As a young lawyer, Orrick traveled to Savanah, Georgia, in 1979, where he worked for a legal aid office helping underserved communities for five years. At the time, a group of Black residents from Garden City, then a rural suburb of Savanah, were given no notice that their neighborhood had been rezoned as commercial and an industrial development was about to be built in their community.

 “The industrial development was going to ruin their neighborhood,” Orrick said.

The young lawyer worked with residents to fight the project at a series of planning commission meetings. They packed the chamber at a final approval hearing, and the decision to rezone the neighborhood was reversed. At the time, the neighborhood had no paved roads or sewage services.

“Within a year and a half the city had gotten money to pave all the streets, put sewage in, put street lights down there, and that community has thrived,” Orrick said.

The judge noted that Vice President Kamala Harris, the first Black person and woman to hold that role, gave a speech in Garden City on Jan. 3 this year, two days before a special election in which Georgia elected its first Black U.S. senator.

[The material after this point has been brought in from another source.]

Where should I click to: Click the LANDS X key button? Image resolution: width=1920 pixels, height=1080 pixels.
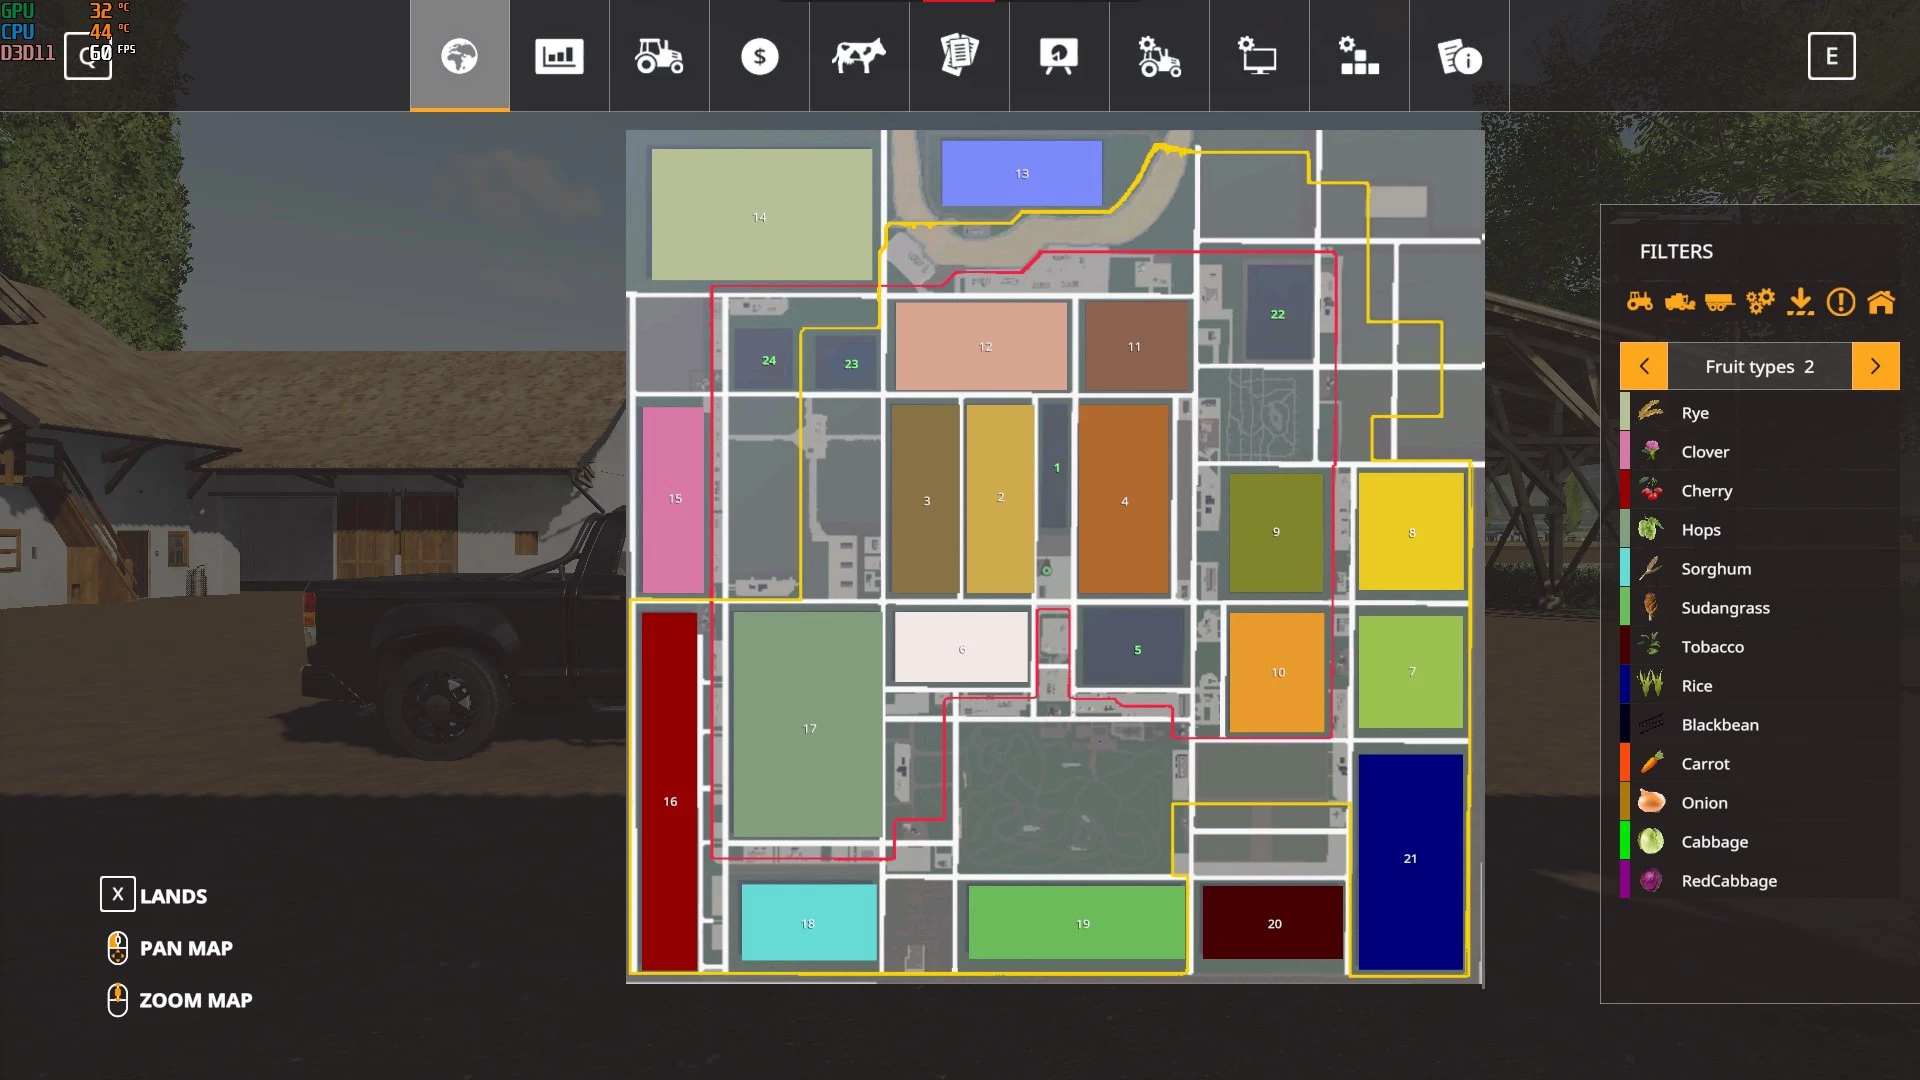pyautogui.click(x=117, y=894)
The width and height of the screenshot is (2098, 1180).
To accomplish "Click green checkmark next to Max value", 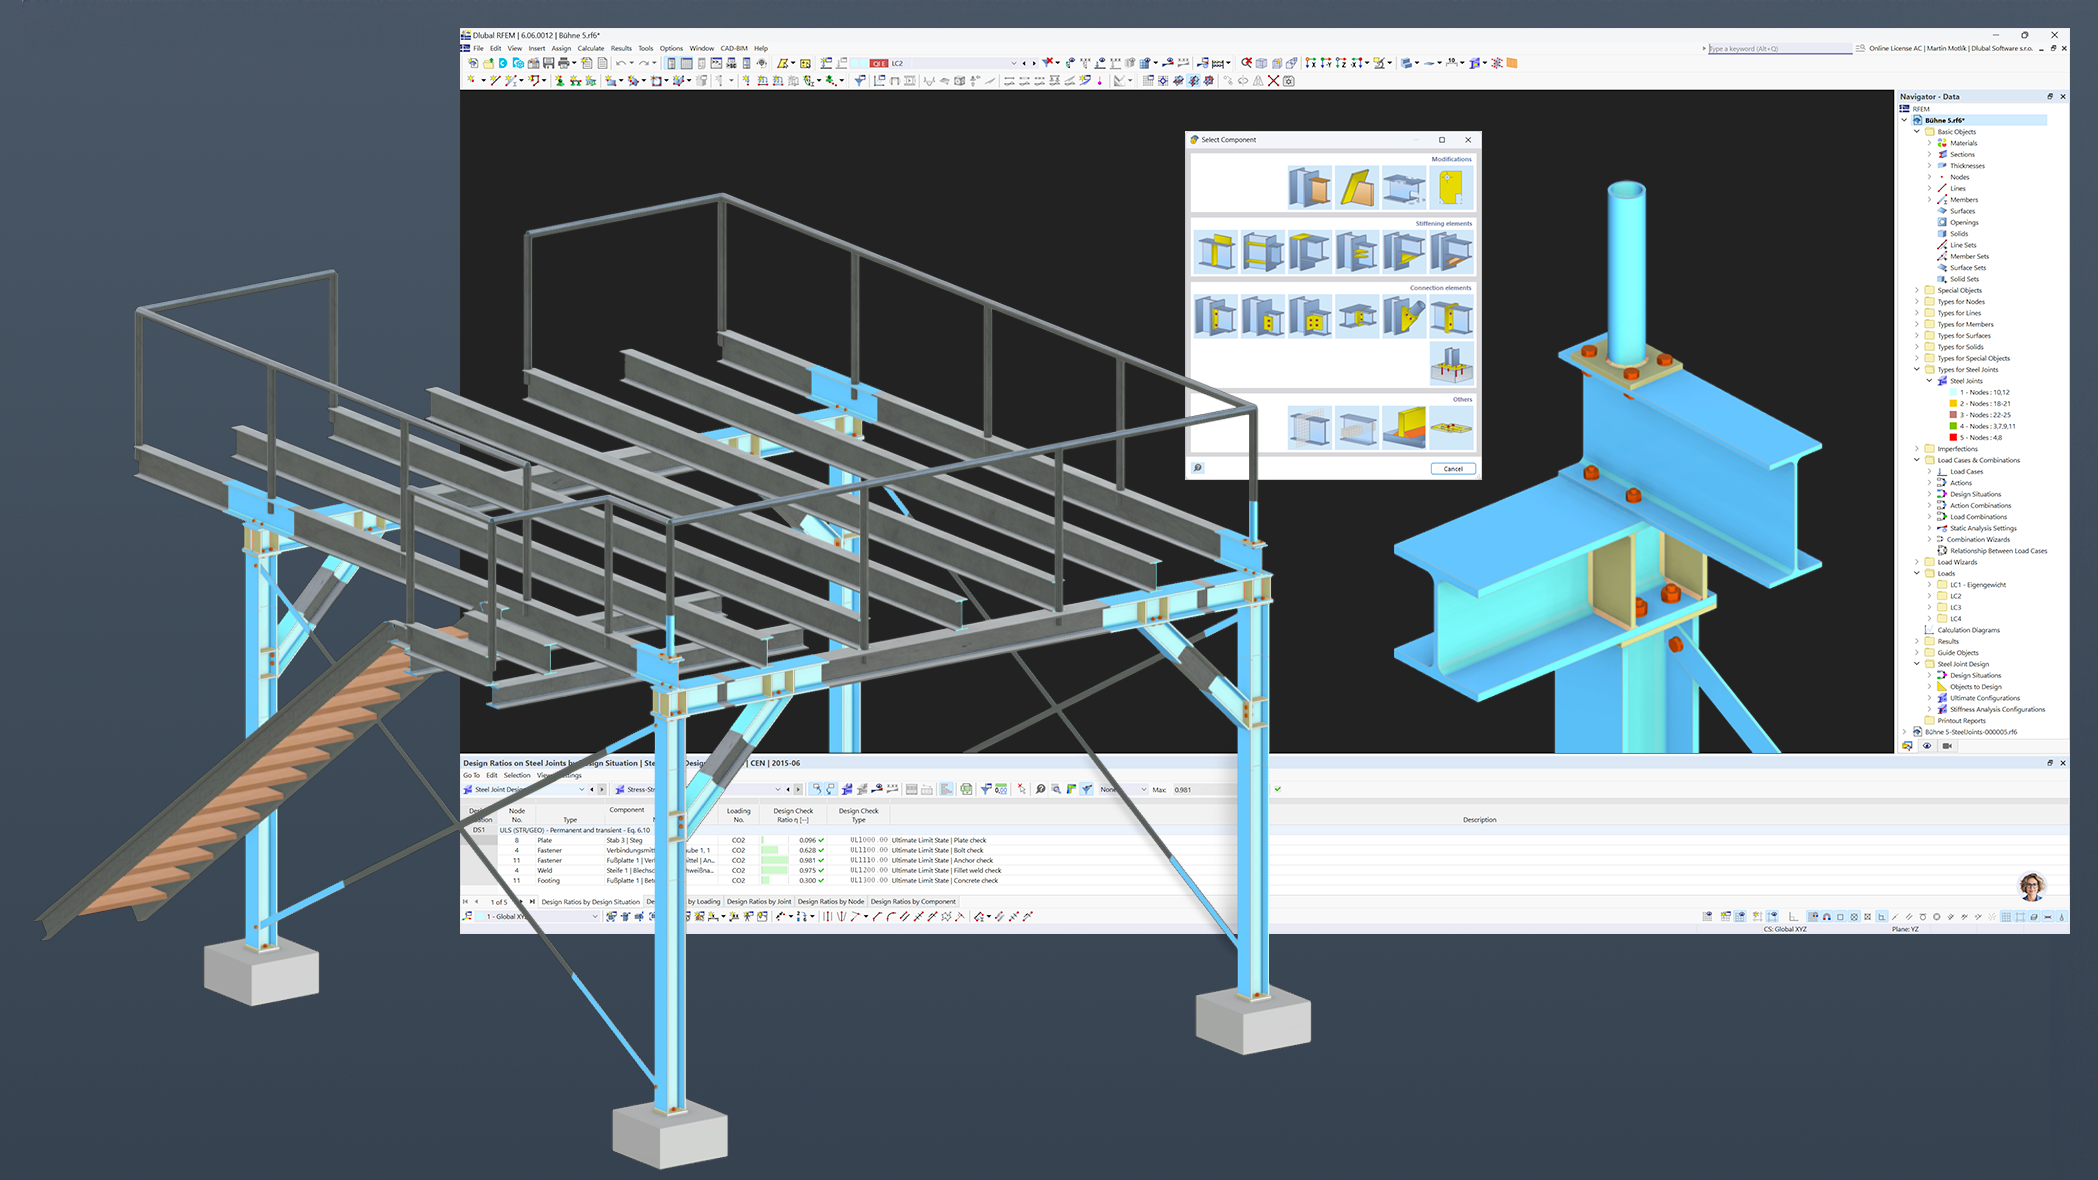I will point(1278,789).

The judges also addressed issues of systemic racism in the criminal justice system. Judge Orrick oversees the Oakland Police Department’s compliance with a 2003 civil rights settlement, a case he inherited from Judge Henderson when he retired in 2017. Both judges have extended court oversight for the department due to its failure to achieve certain milestones for reform.

Henderson said his years of experience judging civil rights cases against police departments taught him that “there is no accountability for policemen.” California’s Peace Officers Bill of Rights provides strong protections for officers accused of misconduct. Those who are found to have violated a citizen’s rights typically face no practical legal or financial consequences, Henderson lamented.

“The police won’t pay a dollar,” Henderson said. “The taxpayers will pay it.”

Alsup said he would like to see stronger rights for victims of police brutality. Many families seeking basic information about how their loved ones were killed in interactions with police usually have to hire a lawyer and go to court to obtain information, he said.

“The family should be allowed to learn how their loved one died and have access to all that information,” Alsup said.

The Mississippi-born judge also suggested that Congress could empower the Justice Department to make police departments enact certain reforms to receive federal funding. Those reforms could include banning knee-choke holds, mandating de-escalation training and requiring body cameras stay on and record all interactions with the public.

The judges ended their discussion with a sense of hope that the U.S. will make progress in addressing the seemingly intractable problem of bigotry. On Thursday, the U.S. House of Representatives passed the Equality Act, a bill that could extend federal civil rights protections to gay and transgender people if approved by the Senate.

“I think there’s everything to be optimistic and hopeful for, but it requires all of us to be doing this hard and important work,” Orrick said.